Apache Hive is a distributed SQL-based question engine with metadata repository that goes again to the earliest days of Hadoop. Programmers may be variously pissed off with business variations of relational database administration techniques, however SQL itself is a lingua franca for information analysts, and Hive offered the primary SQL help within the ecosystem. The earliest Apache Hive Jira ticket goes again to 2008, however was constructed upon previous efforts at Fb.

Hive Metastore

Whereas the Hive question engine attracted many opponents, the Hive Metastore was utilized in quite a lot of distributed SQL engines, corresponding to Impala, Drill, Presto, BigSQL, Shark, and SparkSQL, amongst others.

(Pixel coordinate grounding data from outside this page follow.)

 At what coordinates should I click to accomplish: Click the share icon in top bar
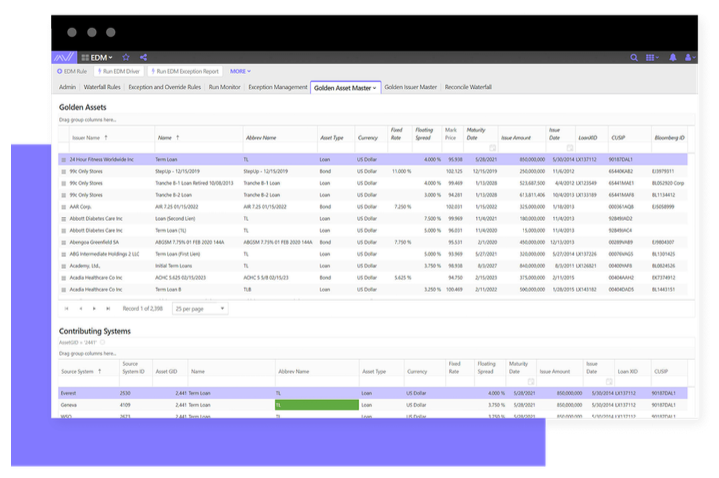143,57
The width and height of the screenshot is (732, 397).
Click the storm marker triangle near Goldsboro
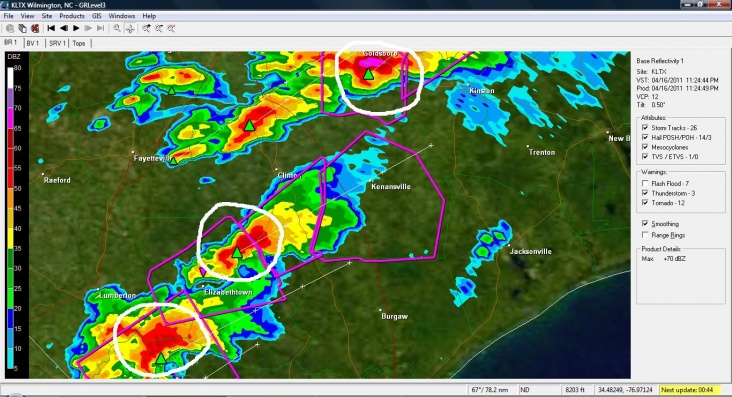[x=368, y=74]
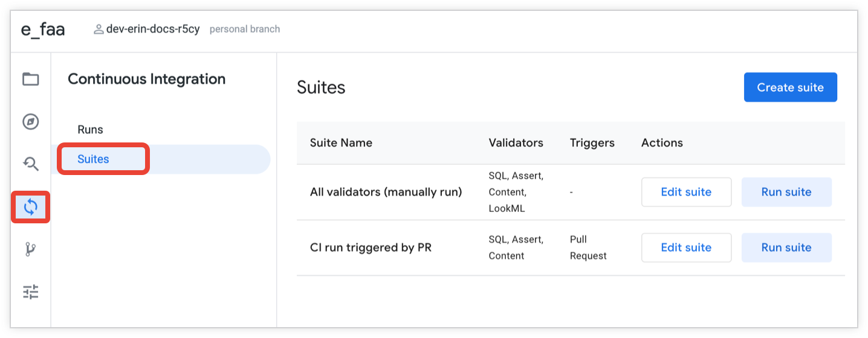Click the e_faa project title
868x338 pixels.
coord(43,30)
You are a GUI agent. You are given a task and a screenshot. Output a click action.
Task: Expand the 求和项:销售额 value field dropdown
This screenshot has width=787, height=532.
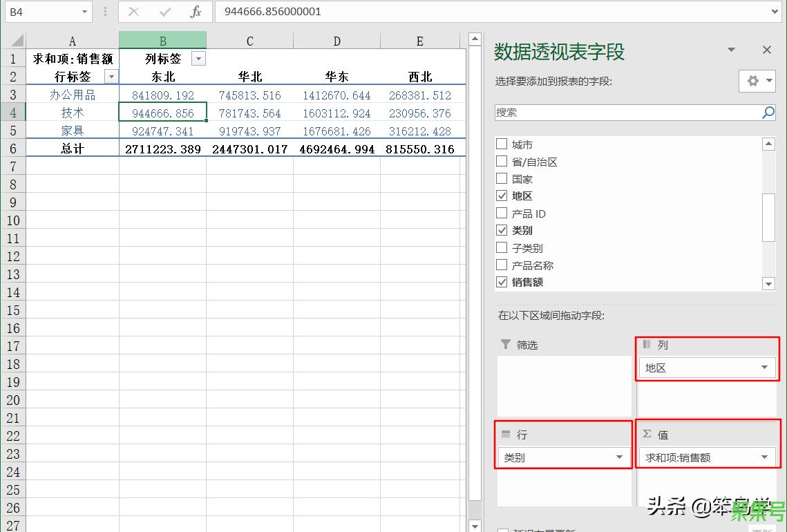(x=764, y=457)
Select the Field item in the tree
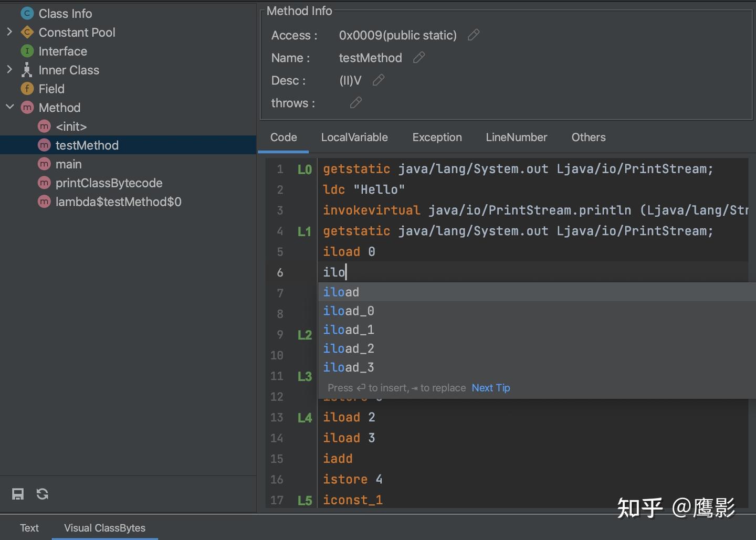 [x=51, y=89]
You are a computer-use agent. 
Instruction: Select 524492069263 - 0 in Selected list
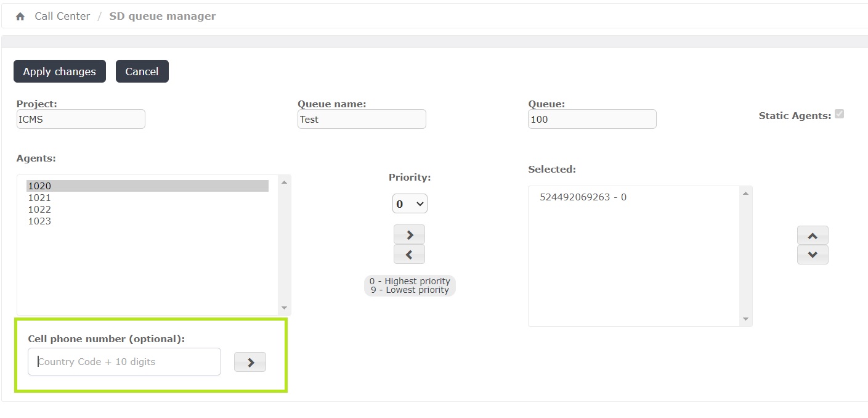[583, 197]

The Hive Metastore can also be utilized straight or as an integration possibility for cloud information platforms corresponding to Databricks and Snowflake.

Hive Clones

Talking of Hive clones, the AWS question service Athena is definitely the Presto framework underneath the hood. Because the saying goes, imitation is the sincerest type of flattery.

Serialization Frameworks

The Hadoop ecosystem noticed the event of a number of serialization frameworks for each row and columnar codecs.

Row oriented

Avro is a row-oriented serialization framework that dates to 2009 inside Hadoop, however its utilization unfold.

Columnar

Parquet is a columnar serialization framework that dates to 2012/2013 from Cloudera’s efforts on the Impala question engine. ORC is one other columnar framework created in 2013 by Hortonworks utilized by Hive. Columnar codecs have been an enormous step ahead for information administration and analytics on massive datasets within the Hadoop ecosystem as beforehand this characteristic was solely obtainable from proprietary column-oriented databases like Vertica. Each Parquet and ORC proceed to be extensively utilized.

Compression

The Snappy compression library was developed by Google and launched open supply in 2011. The Hadoop ecosystem offered an ideal showcase of Snappy’s capabilities throughout quite a lot of tasks, aided by a distribution-friendly license. Snappy continues to be extensively utilized.

Streaming

Apache Kafka emerged in 2011 as a distributed streaming platform from efforts at LinkedIn. Whereas not strictly talking a “Hadoop” challenge, Kafka was continuously utilized in options that utilized Hadoop for streaming information ingress or egress from clusters, amongst different use-cases.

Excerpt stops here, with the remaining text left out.